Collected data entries
======

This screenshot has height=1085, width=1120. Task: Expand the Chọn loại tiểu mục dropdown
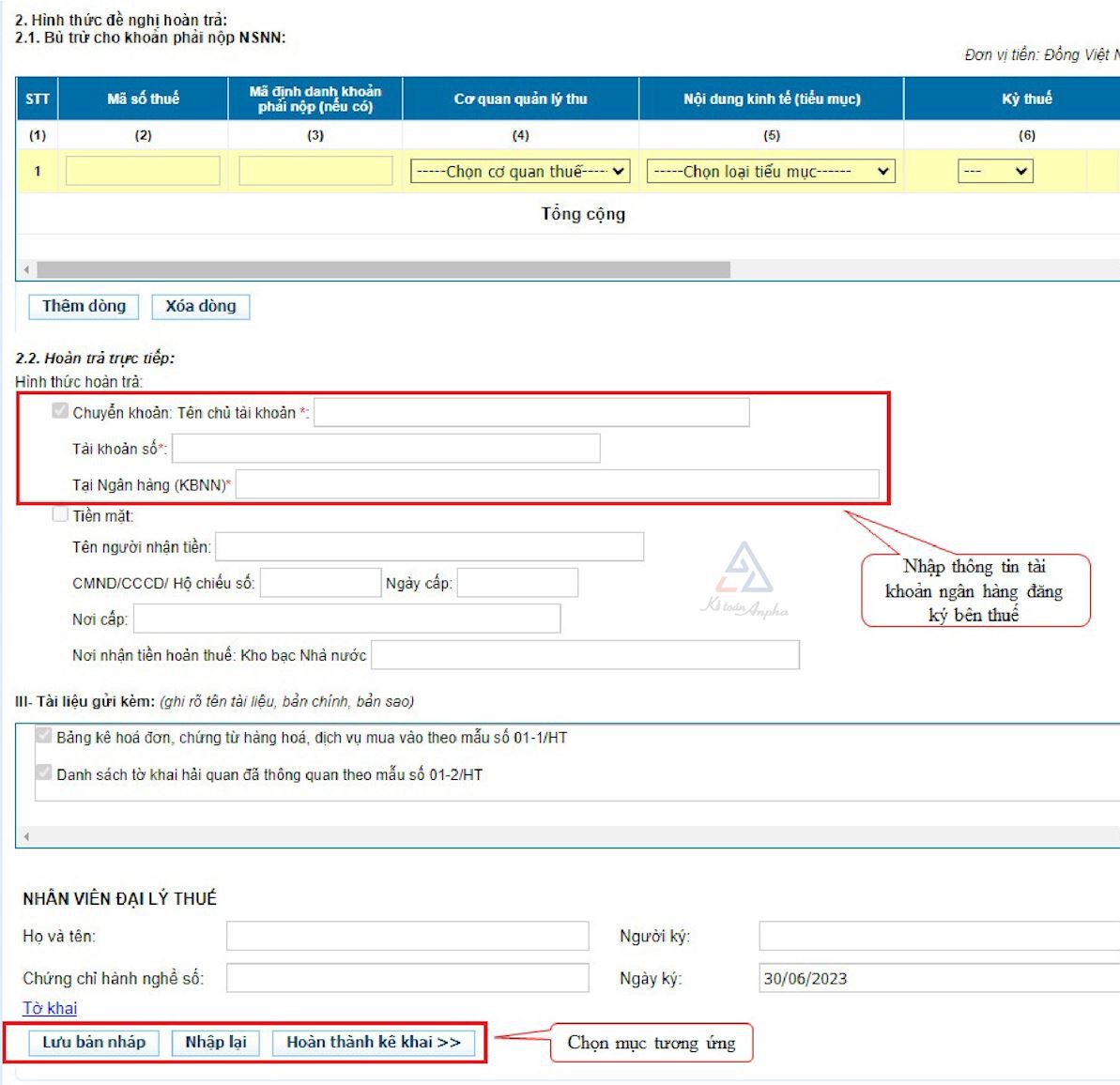(771, 172)
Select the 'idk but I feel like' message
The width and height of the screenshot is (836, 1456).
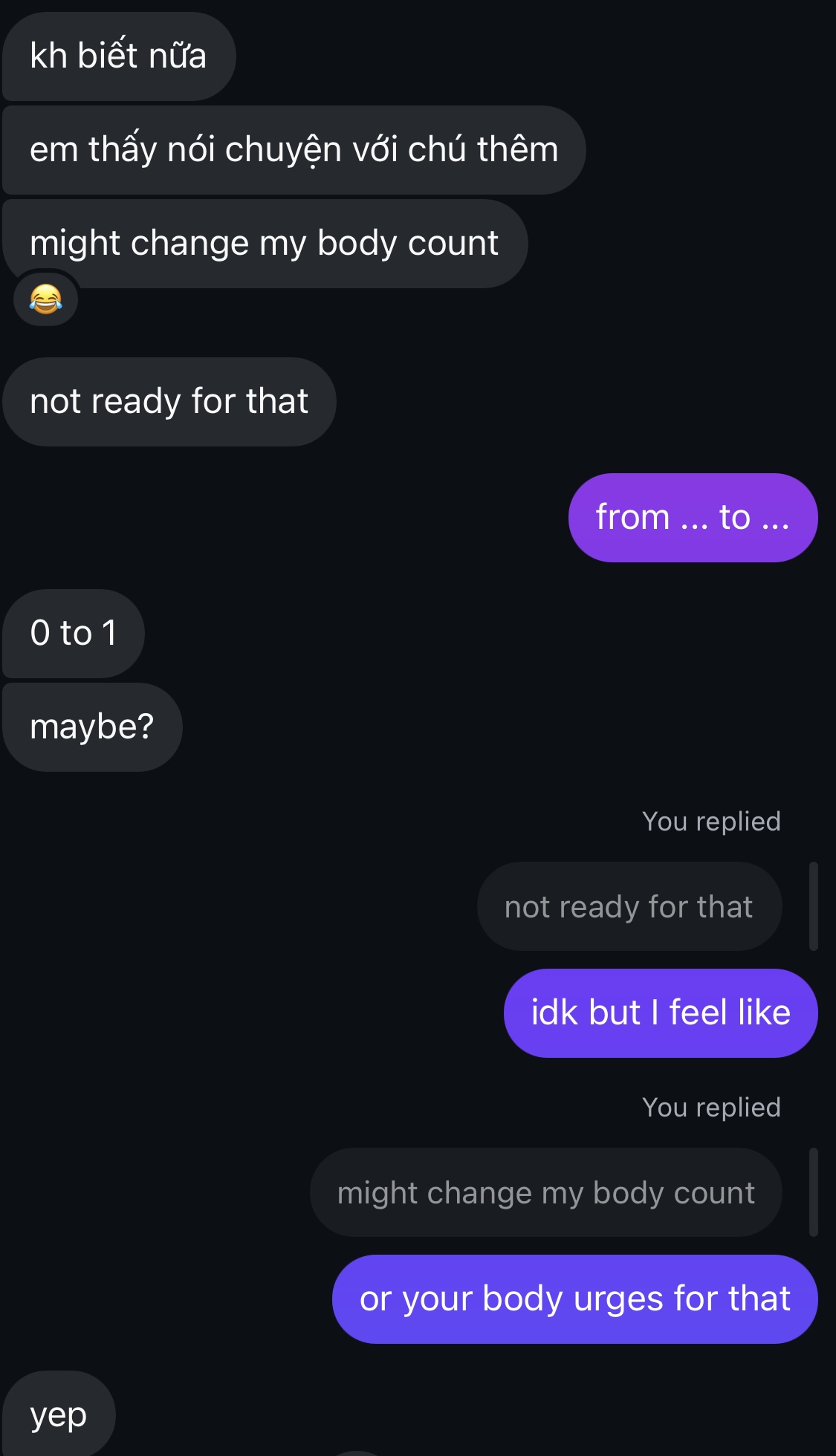click(x=661, y=1013)
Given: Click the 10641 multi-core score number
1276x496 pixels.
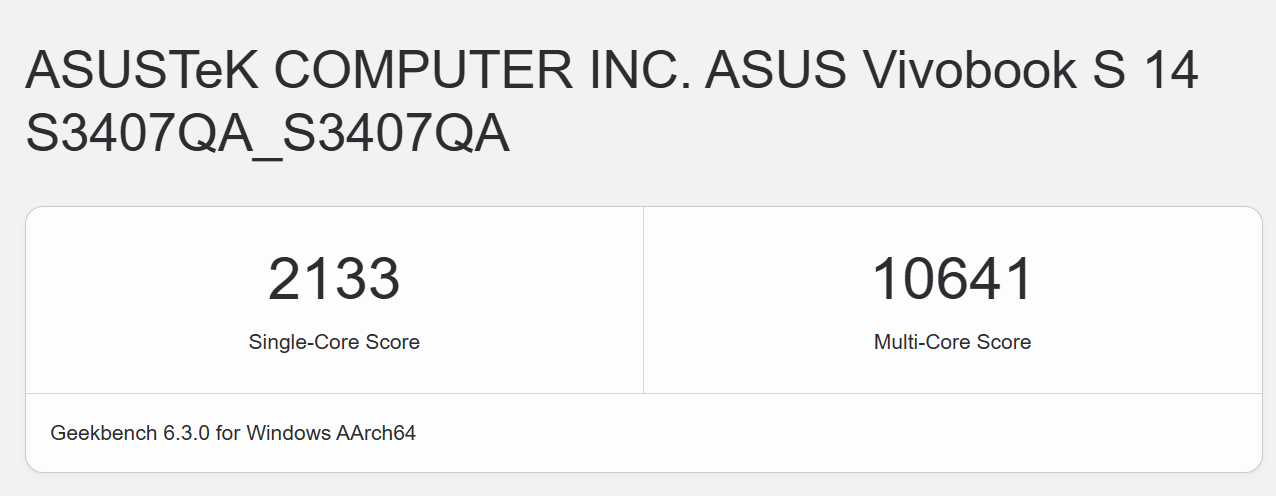Looking at the screenshot, I should pos(952,279).
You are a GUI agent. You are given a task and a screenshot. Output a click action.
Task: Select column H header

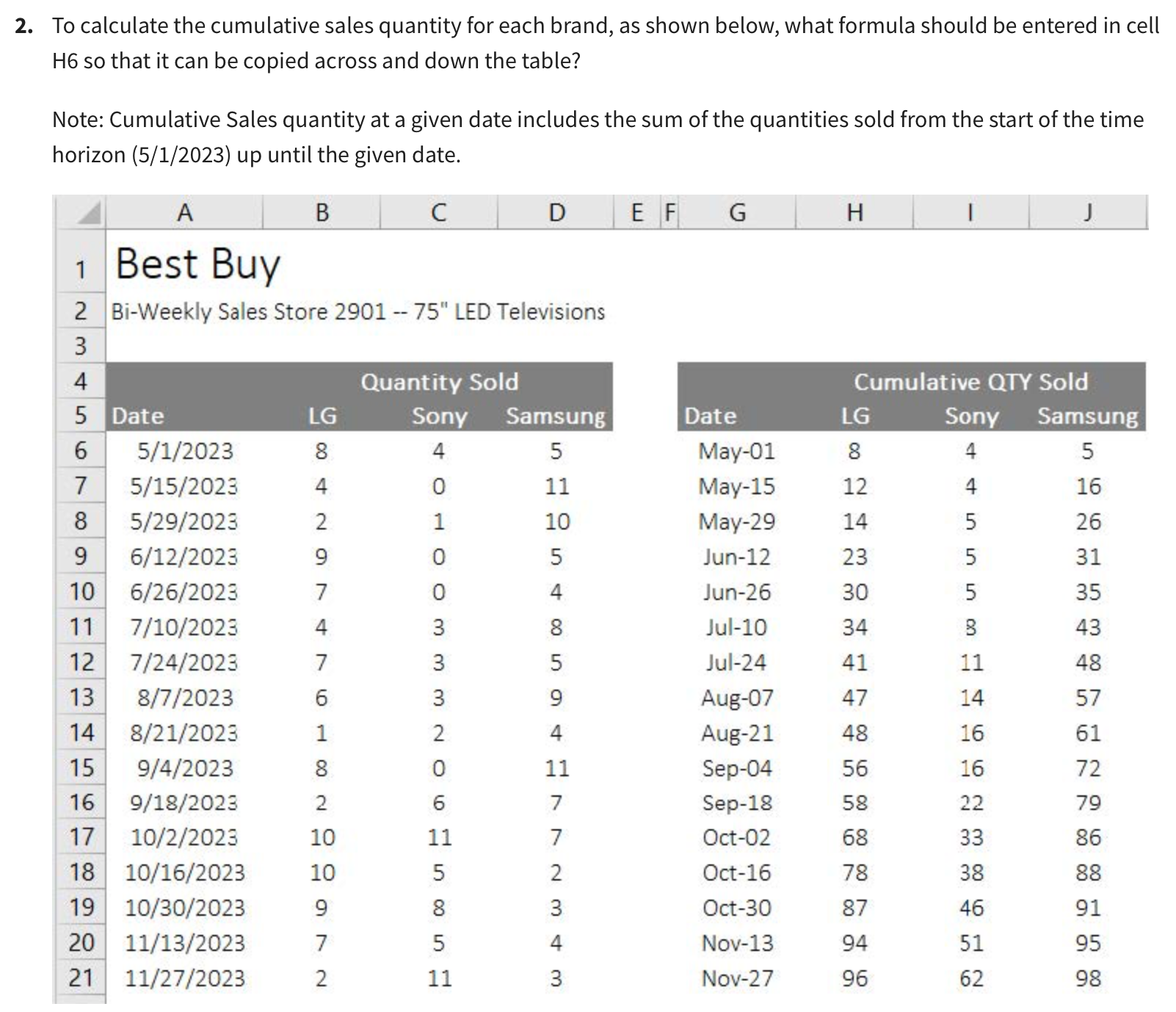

======

*WHAT TO WORK ON:* Reproduce only the lines between the line with "1276x496 pixels." and the final line of the records, both included, so that the copy matches them exactly and contains no pictures.

*TASK OUTPUT:*
1276x496 pixels.
Looking at the screenshot, I should pos(952,279).
You are a GUI agent. You are given a task and a screenshot. Output a click action.
Task: Select column H header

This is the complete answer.